L'auteur, à propos du procès de Jésus, souligne que le Christ est condamné à mort par le Sanhédrin pour avoir blasphémé - il s'est prétendu Fils de Dieu. Mais ce blasphème n'est pas recevable devant Pilate. Il est donc accusé cette fois par les mêmes d'avoir revendiqué une royauté messianique. Du crime religieux on passe pour les besoins de la cause au crime politique. Pilate qui n'est pas convaincu de la culpabilité de Jésus va tout de même le condamner à mort à la faveur de l'amnistie pascale qui profitera à Barabbas:

"La paix fut en ce cas plus importante pour lui que la justice. Non seulement la grande et inaccessible vérité devait passer au second plan, mais aussi celle du cas concret : il crut ainsi accomplir le vrai sens du droit - sa fonction pacificatrice."

Le psaume 22 commence par le cri du Christ sur la Croix :

"Mon Dieu, mon Dieu, pourquoi m'as-tu abandonné? "

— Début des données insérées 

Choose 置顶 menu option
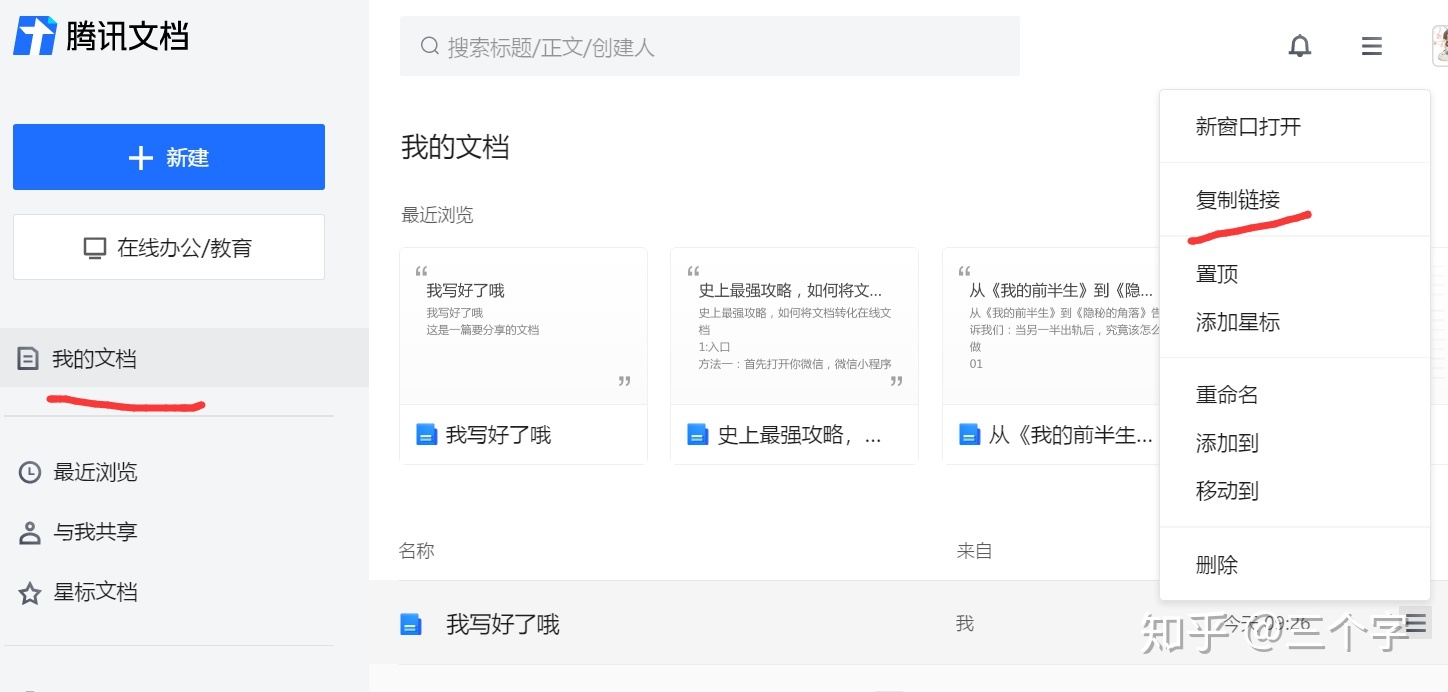 coord(1217,274)
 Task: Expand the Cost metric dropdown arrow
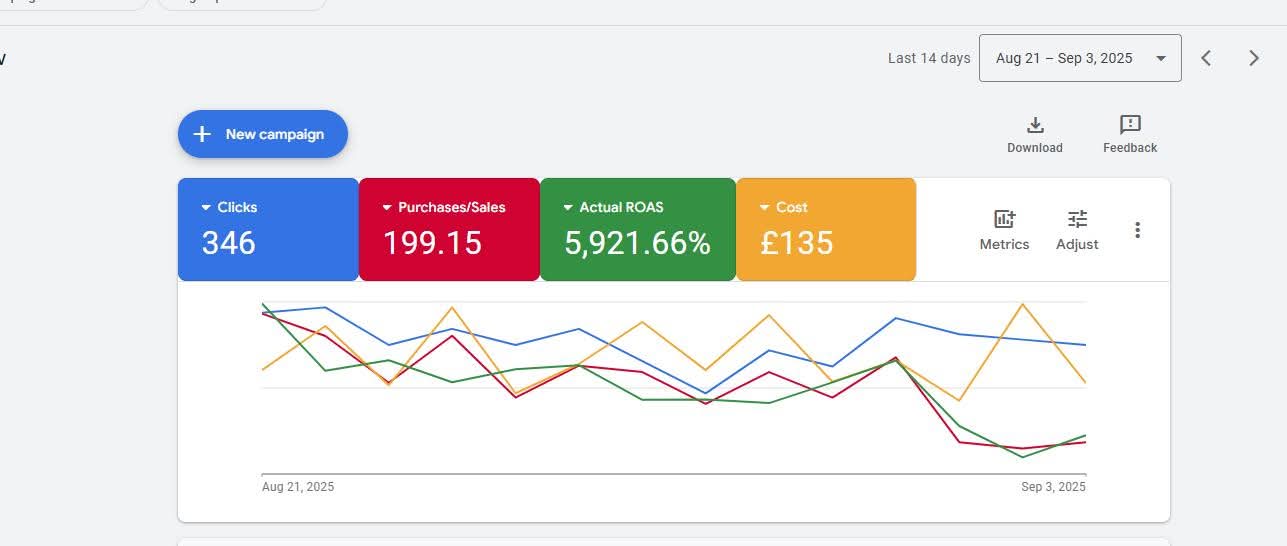pos(765,208)
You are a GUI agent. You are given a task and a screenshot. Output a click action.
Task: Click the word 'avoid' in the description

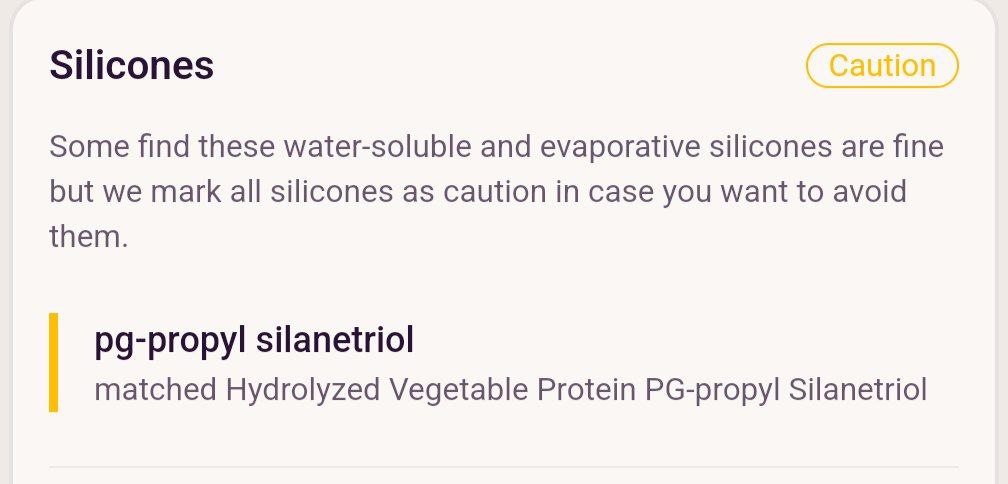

Joseph Ratzinger explique :

"Déjà, parmi les priants de l'Ancien Testament, les paroles des Psaumes ne sont pas celles d'un seul individu fermé sur lui-même. Ce sont certes des paroles très personnelles, qui se sont formées dans le combat avec Dieu, mais des paroles auxquelles, en même temps, sont toutefois associés dans la prière tous les justes qui souffrent, tout Israël, et même l'humanité tout entière qui lutte, et c'est pourquoi les Psaumes enveloppent toujours le passé, le présent et l'avenir."

Par conséquent "nous sommes nous-mêmes les priants de ce Psaume, mais maintenant c'est d'une manière nouvelle, dans la comunion au Christ". 

Sur la Résurrection Joseph Ratzinger a écrit un texte de toute beauté dont la paroisse catholique de Chatou, où j'ai passé en famille le triduum pascal, a reproduit sans ligne de démarcation les deux passages les plus lumineux :

"Si dans la Résurrection de Jésus il ne s'était agi que du miracle d'un cadavre réanimé, cela ne nous intéresserait, en fin de compte, en aucune manière. Cela ne serait pas plus important que la réanimation, grâce à l'habileté des médecins, de personnes cliniquement mortes. Pour le monde en général, et pour notre existence, rien ne serait changé."

Plus loin :

"Les témoignages néotestamentaires ne nous laissent aucun doute sur le fait que dans "la Résurrection du Fils de l'Homme", quelque chose de totalement différent se soit produit. La Résurrection de Jésus fut l'évasion vers un genre de vie totalement nouveau, vers une vie qui n'est plus au-delà de cela - une vie qui a inauguré une nouvelle dimension de l'être-homme. C'est pourquoi la Résurrection de Jésus n'est pas un événement singulier que nous pourrions négliger et qui appartiendrait seulement au passé, mais elle est une sorte de "mutation décisive", un saut de qualité."

La feuille paroissiale catovienne omet malheureusement la remarque importante que fait entre parenthèses l'auteur et qu'il situe après "mutation décisive" et avant "un saut de qualité" :

"pour employer cette expression de manière analogique, bien qu'elle soit équivoque".

La feuille paroissiale termine son second extrait par cette phrase :

"Dans la Résurrection de Jésus, une nouvelle possibilité d'être homme a été atteinte, une possibilité qui intéresse tous les hommes et ouvre un avenir, un avenir d'un genre nouveau pour les hommes."

Le lecteur aura compris qu'il est impossible de résumer le livre de Joseph Ratzinger sur Jésus de Nazareth, que tout au plus chacun peut relever les interprétations qui l'auront le plus marqué, comme je l'ai fait pour donner envie d'aller y regarder de plus près, tant il est vrai que ce livre est d'une grande densité.

Il ne faut pas oublier qu'il s'agit d'une oeuvre entreprise en 2003, qui tenait particulièrement à coeur à son auteur. Il n'avait rédigé sous une forme définitive les chapitres 1 à 4 de la première partie qu'en août 2004. Dans sa préface à la première partie, écrite le 30 septembre 2006, il précisait :

"Après mon élection au siège épiscopal de Rome, j’ai employé tout mon temps libre pour le mener à bien. Parce que je ne sais pas combien de temps et quelles forces me seront encore concédées, je me suis décidé à publier comme première partie du livre les dix premiers chapitres, qui s’étalent du Baptême dans le Jourdain jusqu’à la confession de Pierre et à la Transfiguration."

Il est réconfortant de penser que le Seigneur lui a concédé suffisamment de temps et de forces pour achever également la deuxième partie et nous donner ainsi encore plus ample matière à réflexion.